■ **Problem details**
Each line below that includes the word "computer" adds one to the count; give that count and nothing else.

#### Input records

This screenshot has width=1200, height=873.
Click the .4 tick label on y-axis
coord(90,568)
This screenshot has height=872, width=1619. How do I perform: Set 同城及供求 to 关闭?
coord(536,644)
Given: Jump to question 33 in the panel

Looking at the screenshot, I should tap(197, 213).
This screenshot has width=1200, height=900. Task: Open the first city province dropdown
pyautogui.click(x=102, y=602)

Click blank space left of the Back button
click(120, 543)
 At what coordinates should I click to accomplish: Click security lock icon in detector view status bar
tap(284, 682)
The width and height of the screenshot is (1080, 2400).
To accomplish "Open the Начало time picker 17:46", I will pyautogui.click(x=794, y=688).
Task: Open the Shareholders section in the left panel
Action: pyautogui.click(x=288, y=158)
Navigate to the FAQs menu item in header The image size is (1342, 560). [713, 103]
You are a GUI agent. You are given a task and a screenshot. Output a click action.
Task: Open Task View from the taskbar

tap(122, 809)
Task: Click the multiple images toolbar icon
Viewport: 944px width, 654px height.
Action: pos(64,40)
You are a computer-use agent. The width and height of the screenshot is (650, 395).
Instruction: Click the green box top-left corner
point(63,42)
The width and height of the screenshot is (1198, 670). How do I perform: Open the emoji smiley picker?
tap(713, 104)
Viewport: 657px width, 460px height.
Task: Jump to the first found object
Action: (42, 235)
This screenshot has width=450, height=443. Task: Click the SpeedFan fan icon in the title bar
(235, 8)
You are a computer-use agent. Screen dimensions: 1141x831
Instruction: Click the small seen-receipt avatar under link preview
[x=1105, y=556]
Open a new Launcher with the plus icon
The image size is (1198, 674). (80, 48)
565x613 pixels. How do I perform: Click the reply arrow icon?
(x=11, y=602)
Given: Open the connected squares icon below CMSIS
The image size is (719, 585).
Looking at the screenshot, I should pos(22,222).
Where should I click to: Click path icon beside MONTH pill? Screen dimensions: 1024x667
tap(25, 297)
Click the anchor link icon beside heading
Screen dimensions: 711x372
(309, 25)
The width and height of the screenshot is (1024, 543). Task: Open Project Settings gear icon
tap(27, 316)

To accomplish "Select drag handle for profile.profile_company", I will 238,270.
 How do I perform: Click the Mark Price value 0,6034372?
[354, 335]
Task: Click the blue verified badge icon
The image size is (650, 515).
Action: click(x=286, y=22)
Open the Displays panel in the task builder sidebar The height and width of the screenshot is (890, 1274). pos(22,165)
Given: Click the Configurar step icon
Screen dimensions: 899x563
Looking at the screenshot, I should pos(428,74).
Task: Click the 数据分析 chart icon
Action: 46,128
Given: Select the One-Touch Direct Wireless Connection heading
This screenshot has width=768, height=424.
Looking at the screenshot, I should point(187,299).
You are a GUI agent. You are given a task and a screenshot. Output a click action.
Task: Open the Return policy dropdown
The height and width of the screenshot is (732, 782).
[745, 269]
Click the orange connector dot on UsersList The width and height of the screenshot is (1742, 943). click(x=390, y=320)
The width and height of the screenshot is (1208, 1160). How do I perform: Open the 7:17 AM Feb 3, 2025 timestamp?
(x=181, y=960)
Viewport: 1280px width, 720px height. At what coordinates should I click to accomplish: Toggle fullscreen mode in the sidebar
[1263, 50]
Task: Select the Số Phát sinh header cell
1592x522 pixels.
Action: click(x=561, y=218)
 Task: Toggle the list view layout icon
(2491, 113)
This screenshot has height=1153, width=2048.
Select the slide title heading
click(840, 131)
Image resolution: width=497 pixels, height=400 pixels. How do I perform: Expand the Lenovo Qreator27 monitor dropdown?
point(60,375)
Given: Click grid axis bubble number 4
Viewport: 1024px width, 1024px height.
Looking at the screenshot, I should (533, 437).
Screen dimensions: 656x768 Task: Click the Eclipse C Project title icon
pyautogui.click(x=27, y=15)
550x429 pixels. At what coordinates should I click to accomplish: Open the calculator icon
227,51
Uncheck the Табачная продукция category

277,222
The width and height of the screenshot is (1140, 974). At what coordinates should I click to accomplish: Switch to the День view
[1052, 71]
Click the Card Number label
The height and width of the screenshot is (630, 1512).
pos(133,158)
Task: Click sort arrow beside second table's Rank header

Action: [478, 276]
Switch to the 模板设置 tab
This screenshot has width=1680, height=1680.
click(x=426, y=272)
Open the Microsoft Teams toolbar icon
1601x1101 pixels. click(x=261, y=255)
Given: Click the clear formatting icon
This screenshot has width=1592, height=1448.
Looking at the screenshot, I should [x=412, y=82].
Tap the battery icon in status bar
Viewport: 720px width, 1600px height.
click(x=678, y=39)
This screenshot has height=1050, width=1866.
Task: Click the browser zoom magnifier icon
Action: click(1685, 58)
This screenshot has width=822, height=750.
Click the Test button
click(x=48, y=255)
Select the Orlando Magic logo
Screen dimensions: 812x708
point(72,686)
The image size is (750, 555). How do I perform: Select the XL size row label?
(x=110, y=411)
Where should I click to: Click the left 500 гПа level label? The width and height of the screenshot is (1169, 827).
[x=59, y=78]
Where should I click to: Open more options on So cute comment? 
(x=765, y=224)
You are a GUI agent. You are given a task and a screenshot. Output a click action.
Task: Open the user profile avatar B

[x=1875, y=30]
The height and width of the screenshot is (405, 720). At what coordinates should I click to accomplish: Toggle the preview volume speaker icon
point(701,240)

########

■ **Expected answer**
2